(no title)
kdbg | 4 years ago
Unfortunately many parts of this paper are beyond me, but this study does appear to find that community level masking has an impact, but it is a study that used actual communities and tracked compliance (and impact of different interventions on encouraging making)
twic|4 years ago
> We used high-quality surgical masks that had had a filtration efficiency of 95% [standard deviation (SD) = 1%]; this is substantially higher than the filtration efficiency of the cloth masks we designed, which had a filtration efficiency of 37% (SD = 6%). These cloth masks had substantially higher filtration than common commercial 3-ply cotton masks, but lower than hybrid masks that use materials not commonly available for community members in low-resource settings (54).
The key result:
> We find clear evidence that surgical masks lead to a relative reduction in symptomatic seroprevalence of 11.1% (aPR = 0.89 [0.78,1.00]; control prevalence = 0.81%; treatment prevalence = 0.72%). Although the point estimates for cloth masks suggests that they reduce risk, the confidence limits include both an effect size similar to surgical masks and no effect at all. (aPR = 0.94 [0.78,1.10]; control: 0.67%; treatment: 0.61%).
It's a shame that even with such a large study, the phenomenon is so noisy that we can't get a strong signal here.
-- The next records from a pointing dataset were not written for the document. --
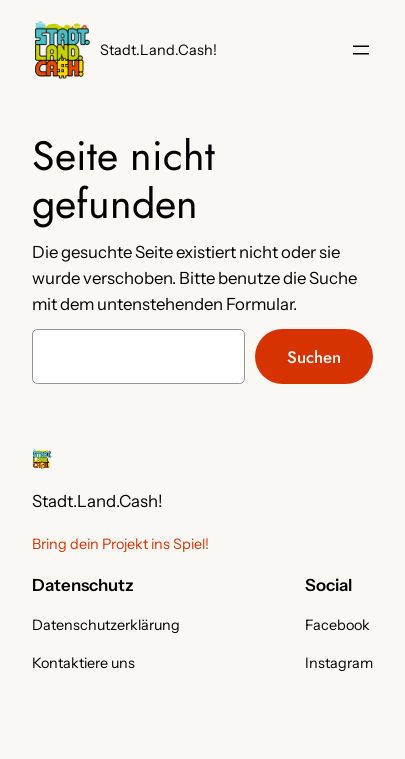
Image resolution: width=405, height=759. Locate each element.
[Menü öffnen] (361, 50)
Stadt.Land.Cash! (158, 50)
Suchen (314, 357)
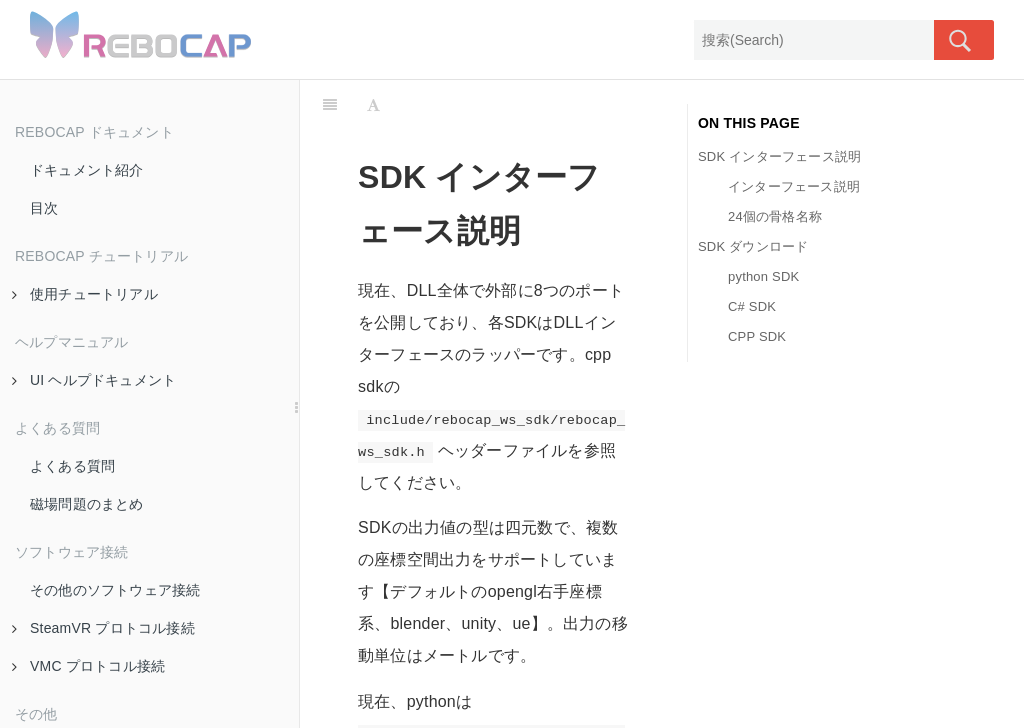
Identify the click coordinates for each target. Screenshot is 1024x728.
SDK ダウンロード (753, 246)
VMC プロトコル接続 (88, 666)
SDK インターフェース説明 (779, 156)
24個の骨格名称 (775, 216)
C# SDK (752, 306)
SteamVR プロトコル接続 (103, 628)
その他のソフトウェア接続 (115, 590)
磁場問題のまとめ (87, 504)
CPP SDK (757, 336)
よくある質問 (72, 466)
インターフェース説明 (794, 186)
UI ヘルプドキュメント (94, 380)
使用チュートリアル (85, 294)
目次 (44, 208)
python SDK (763, 276)
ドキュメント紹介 (87, 170)
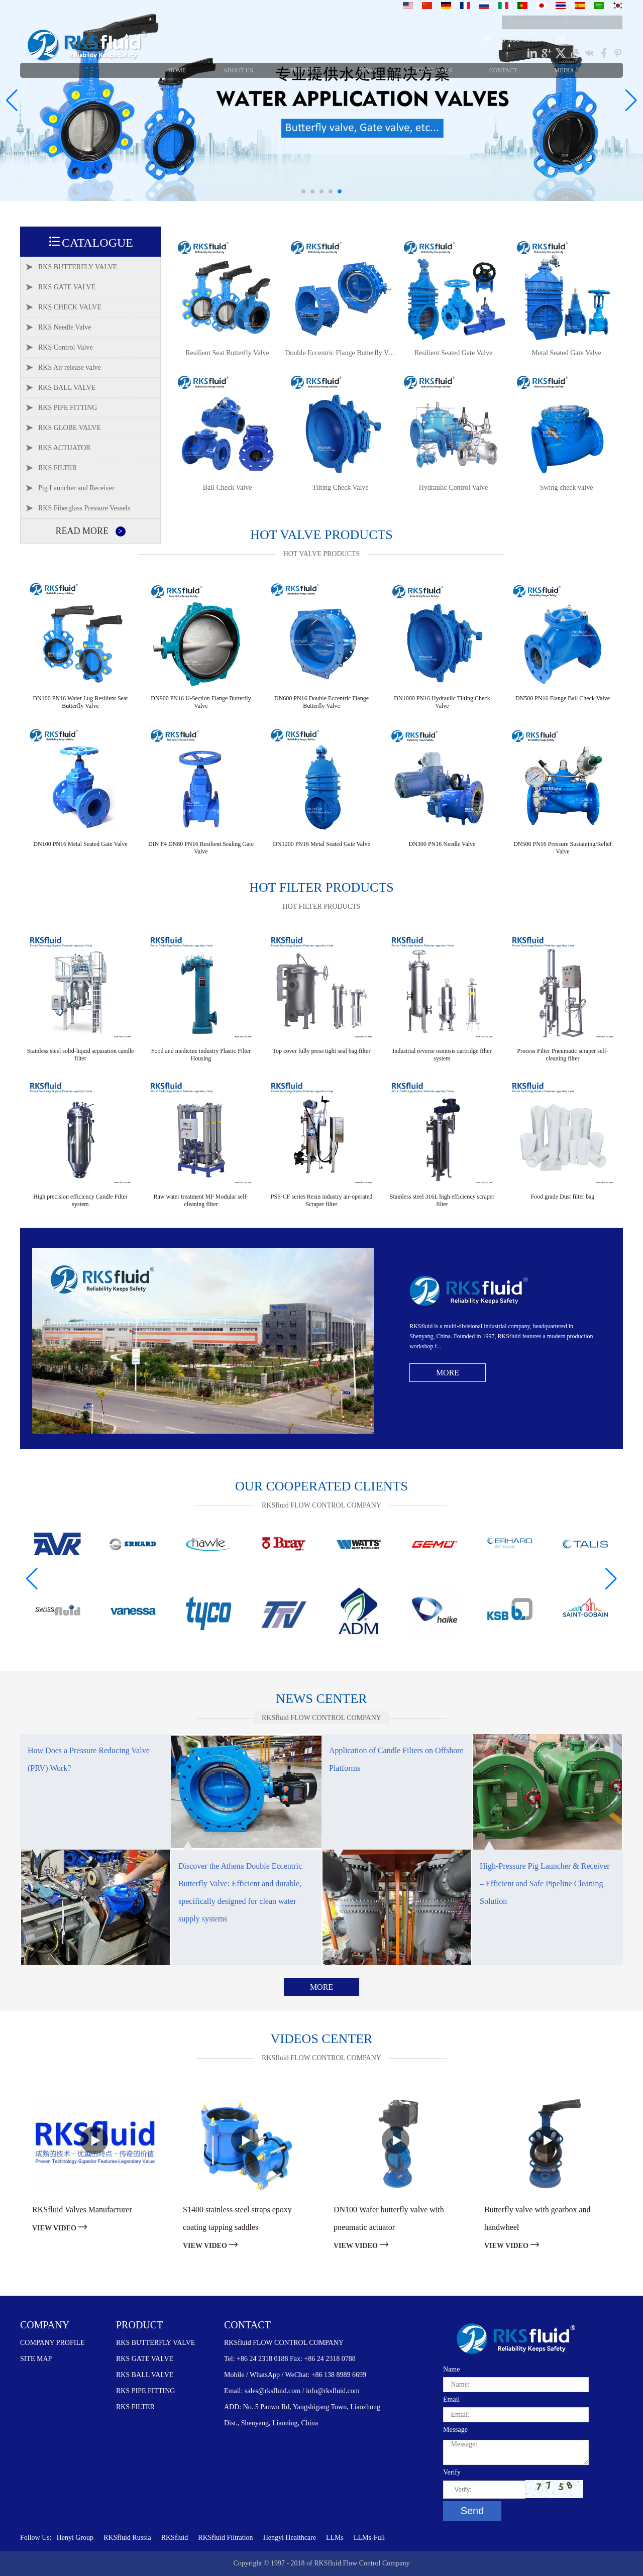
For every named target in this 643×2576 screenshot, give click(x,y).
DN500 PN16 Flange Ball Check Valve (562, 698)
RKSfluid (174, 2537)
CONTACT (247, 2324)
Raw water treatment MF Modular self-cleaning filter (201, 1200)
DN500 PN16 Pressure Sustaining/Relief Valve (562, 847)
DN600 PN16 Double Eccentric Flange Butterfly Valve (321, 702)
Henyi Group (75, 2537)
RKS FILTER (135, 2407)
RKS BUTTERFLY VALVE (155, 2342)
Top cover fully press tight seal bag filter (322, 1050)
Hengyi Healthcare (289, 2537)
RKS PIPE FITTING (145, 2391)
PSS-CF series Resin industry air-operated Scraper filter (321, 1200)
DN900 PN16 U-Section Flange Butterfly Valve (201, 702)
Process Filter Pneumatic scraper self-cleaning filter (562, 1054)
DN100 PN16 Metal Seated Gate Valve (80, 843)
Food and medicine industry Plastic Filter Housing (201, 1054)
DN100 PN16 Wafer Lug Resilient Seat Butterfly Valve (80, 702)
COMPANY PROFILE (52, 2342)
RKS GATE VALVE (144, 2359)
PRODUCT (139, 2324)
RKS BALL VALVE (144, 2375)
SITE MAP (36, 2359)
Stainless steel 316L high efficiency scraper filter (442, 1200)
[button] (303, 191)
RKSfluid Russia (127, 2537)
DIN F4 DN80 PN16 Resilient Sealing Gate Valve (201, 847)
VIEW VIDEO (59, 2228)
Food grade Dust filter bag (563, 1196)
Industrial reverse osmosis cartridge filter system (441, 1054)
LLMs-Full (369, 2537)
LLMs (335, 2537)
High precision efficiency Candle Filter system (80, 1200)
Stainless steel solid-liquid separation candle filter (80, 1054)
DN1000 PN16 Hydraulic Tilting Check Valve (442, 702)
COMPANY (44, 2324)
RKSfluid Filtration (225, 2537)
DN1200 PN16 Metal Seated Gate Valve (321, 843)
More (447, 1372)
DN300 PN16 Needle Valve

But i think the takeaway is that masking has an effect, but it is rather small.
There's a lot more detail in the paper. Including this gem:
> We find no evidence that any of our village-level or household-level treatments, other than mask color, impacted mask-wearing. For mask-color, we see marginally significant differences, small in magnitude. In surgical mask villages, blue masks were more likely to be observed than green (adjusted percentage point difference = 0.03, [-0.00,0.06]), and in cloth mask villages, red more likely than purple (adjusted percentage point difference = -0.02, [-0.04,-0.00]). Text message reminders, incentives for village-leaders, or explicit commitment signals explain little of the observed increase in mask-wearing. Compared to self-protection messaging alone, altruistic messaging had no greater impact on mask-wearing, and twice-weekly text messages and a verbal commitment had no significant effects.